# [TEXT PROVIDED]
-------

The first bird survey Olivia did at our farm was in June 2016 and she identified 24 bird species. One year later, the count was 25. In 2018, my record of her June trip indicates a total of 29 species. This year, on a visit just two weeks ago, she identified over 37 bird species in less than an hour, including Wilson’s Warbler, Golden-crowned Kinglet, Pacific-slope Flycatcher, Townsend’s Warbler, Orange-crowned Warbler and surprisingly a Nashville Warbler with a nest of young in the Scotch pine tree right at the edge of the farmhouse porch. Minutes after Olivia left, I heard the uplifting, hopeful song of a Swainson's Thrush- which would mean at the very least 38 distinct species of wild birds are now part of our farm ecosystem.
In her book, In Search of the Canary Tree, scientist Lauren E. Oakes describes how changing her language has changed her perspective. Whenever she saw the term natural resources, she began to replace it with the phrase natural relationships. The term natural resources implies that the value is rooted in the processes of separation, disconnection, or extraction for human gain. Natural relationships by contrast, more realistically describes the complexity and benefits inherent in honoring the existing connections, especially those we cannot see and/or do not understand.

-------

# [DATA SECTION]
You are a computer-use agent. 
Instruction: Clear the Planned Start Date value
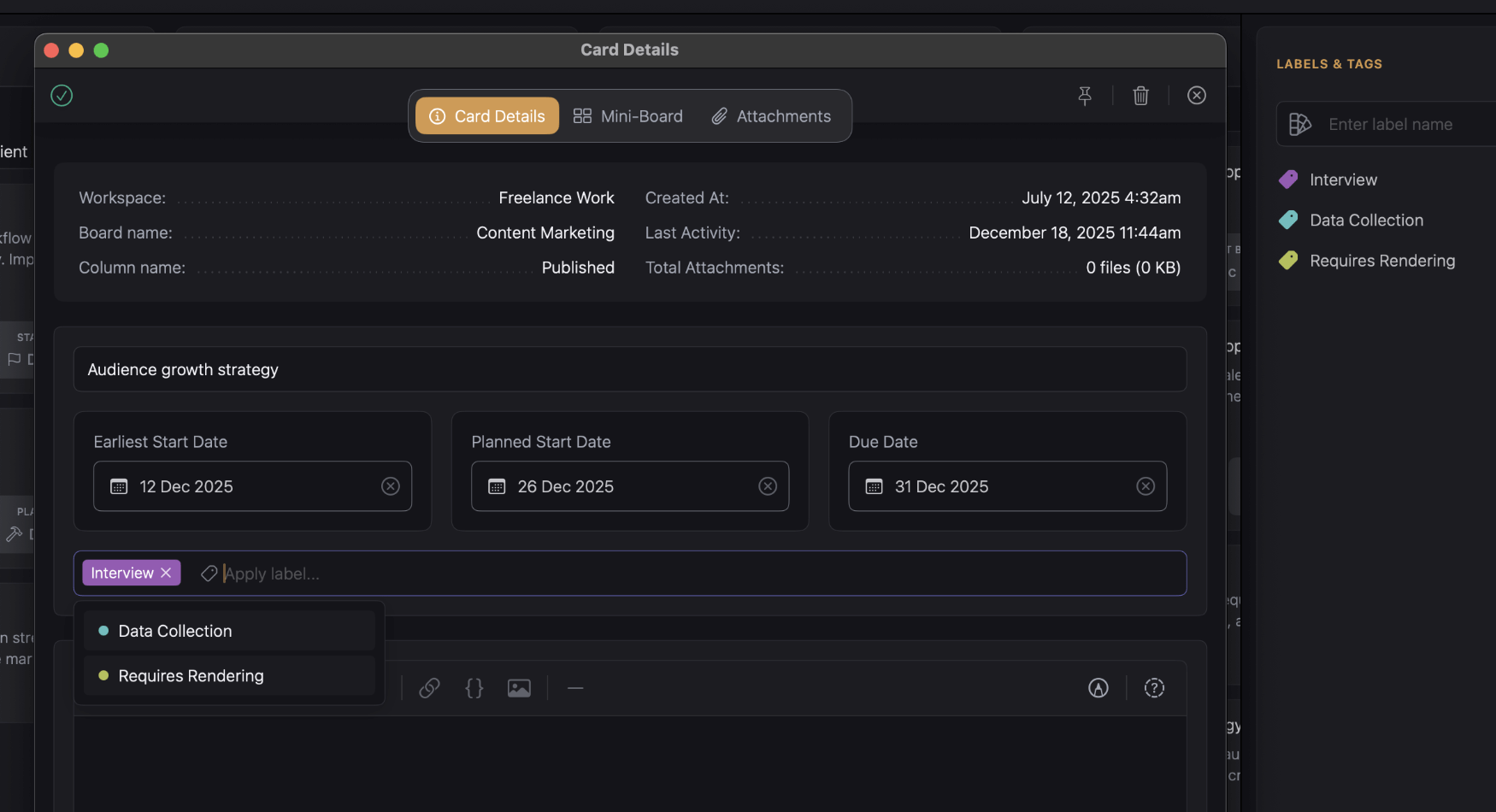tap(768, 486)
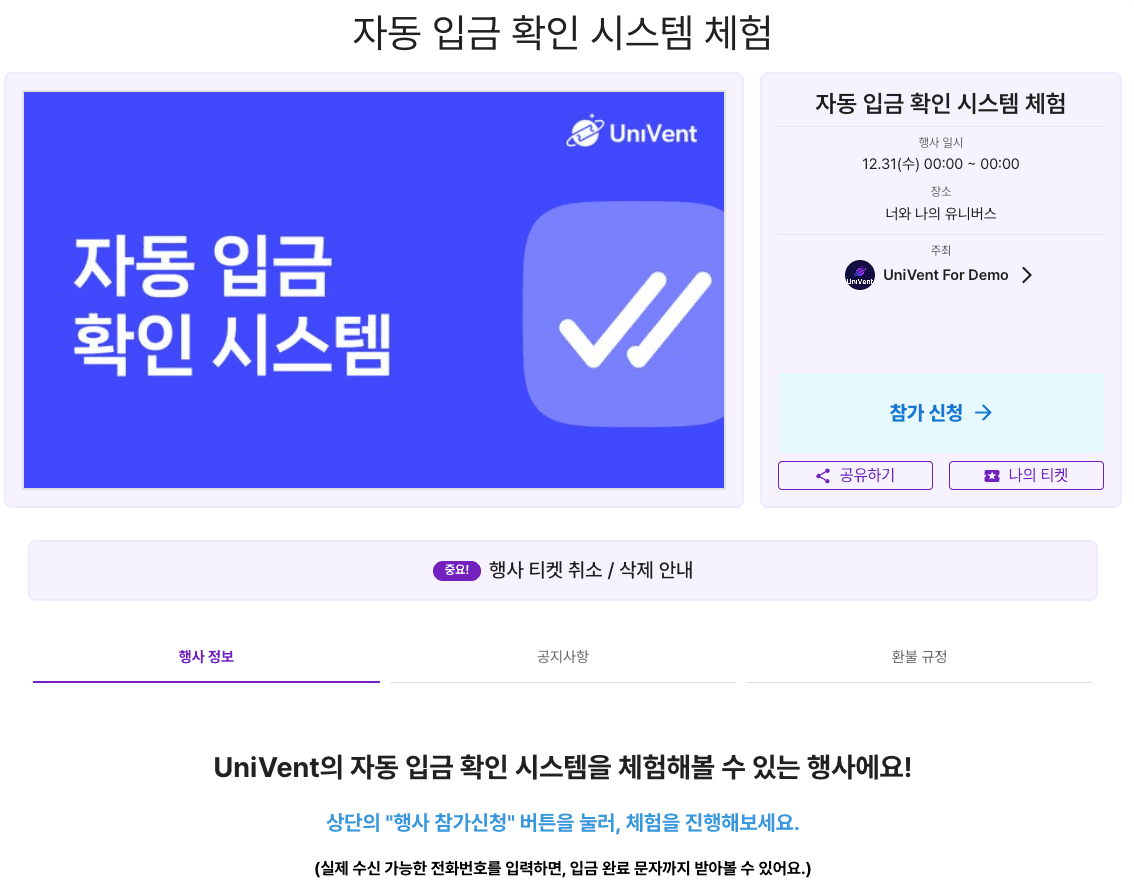Screen dimensions: 1134x890
Task: Click the blue 행사 참가신청 instruction text
Action: pos(563,823)
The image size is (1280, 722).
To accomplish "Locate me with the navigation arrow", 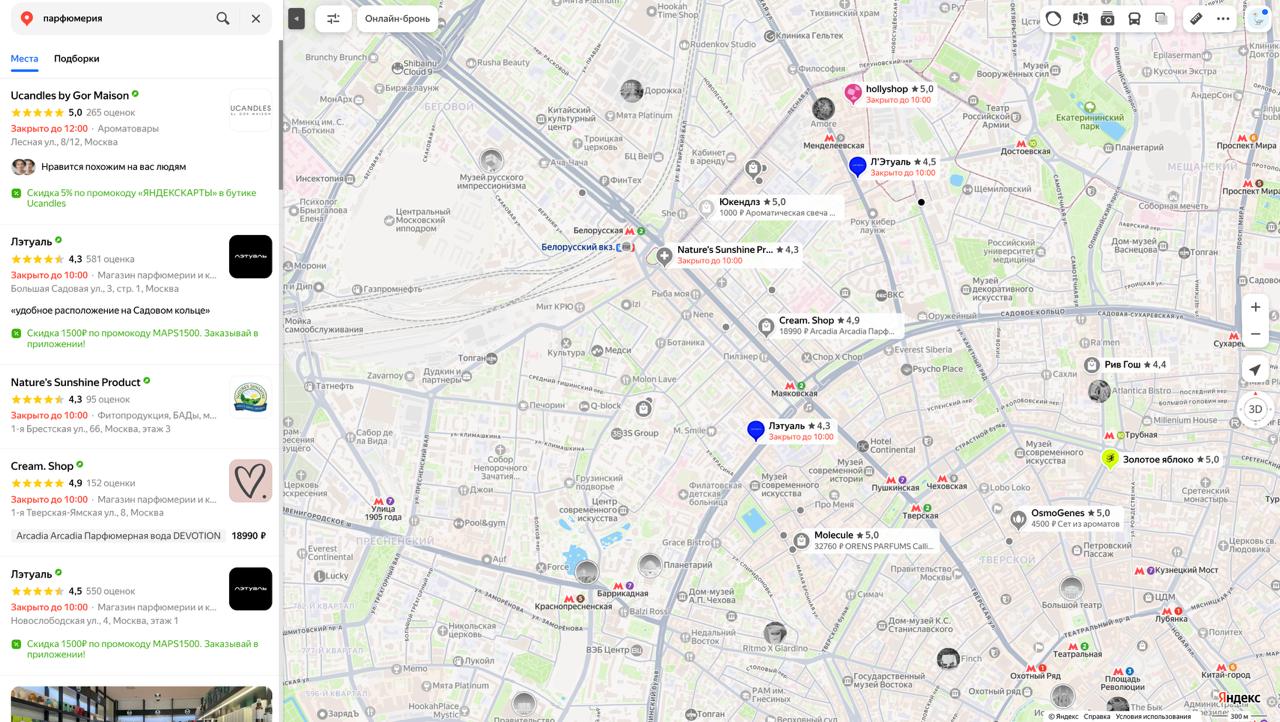I will click(x=1255, y=370).
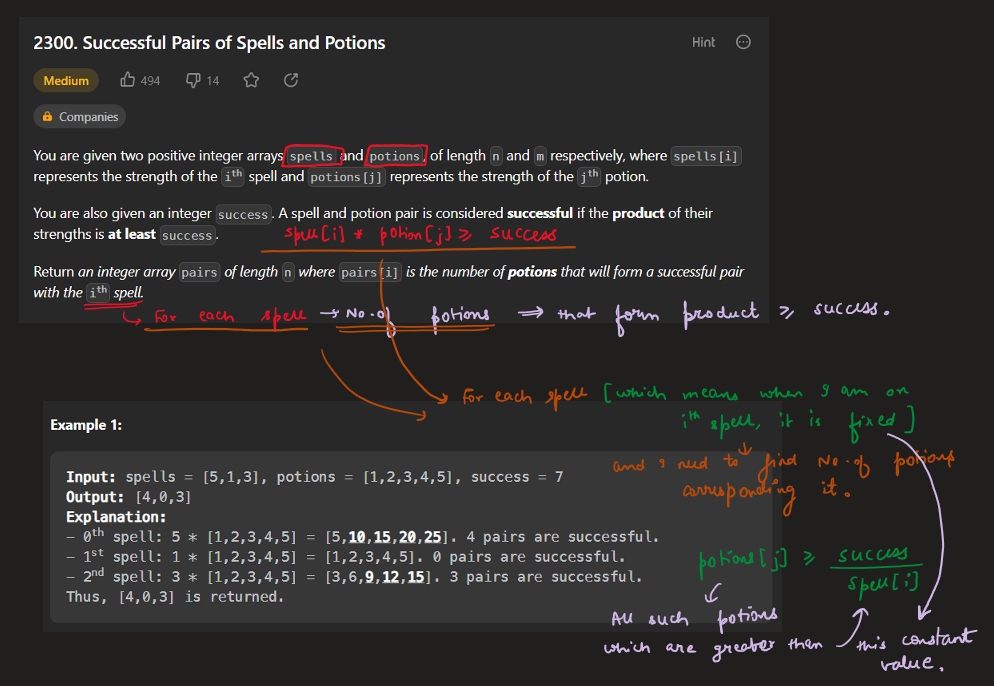Star the problem to add to favorites

tap(251, 80)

-------

# [WHAT YOU WILL DO]
• 1. Reproduce the bird survey passage word for word, starting at "The first bird" and ending at "our farm ecosystem.".
• 2. Continue the passage about farm bird surveys and natural relationships from where it stops.

# [TASK-BY-TASK OUTPUTS]
• 1.
The first bird survey Olivia did at our farm was in June 2016 and she identified 24 bird species. One year later, the count was 25. In 2018, my record of her June trip indicates a total of 29 species. This year, on a visit just two weeks ago, she identified over 37 bird species in less than an hour, including Wilson’s Warbler, Golden-crowned Kinglet, Pacific-slope Flycatcher, Townsend’s Warbler, Orange-crowned Warbler and surprisingly a Nashville Warbler with a nest of young in the Scotch pine tree right at the edge of the farmhouse porch. Minutes after Olivia left, I heard the uplifting, hopeful song of a Swainson's Thrush- which would mean at the very least 38 distinct species of wild birds are now part of our farm ecosystem.

• 2.
Natural relationships? Yes! Relationships are exactly why I am so passionate about working year after year to restore and support my entire farm ecosystem- especially those places beyond the end of the crop rows. I have no idea how the willows in the low swale or the wild hazelnuts at the canyon edge contribute to healthy produce. But like any good relationship, you act on faith and out of love, often without knowing why or how it might benefit you. You care for the other, because more than any solo, you value the symphony.
I am quite proud of the beautiful produce that rolls out of our crop field and into your kitchens. But I want you all to understand that it is in large part the complex, diverse, un-mowed, unmanaged wildness surrounding the cultivated land that makes your food possible. And that is why I am equally proud that our wild bird populations keep increasing. It means I’m on the right track, because to work miracles, nature needs time and space. My job as land steward is to support the natural processes of all areas of my farm and that means encouraging and nurturing biodiverse sanctuaries to take root in every place I can.
The entire parcel of land under our care is 23.99 acres. And in total, only 2 ½ acres is devoted to growing food for our human community. And of that 2 ½ acre produce field, only 50% is cultivated in any given year to grow market crops. The remaining acreage is devoted to pollinator habitat (13%) and a cocktail blend of grains, legumes and non-vegetable plants (37%) that feed the diverse soil microorganisms we depend on to build healthy soil.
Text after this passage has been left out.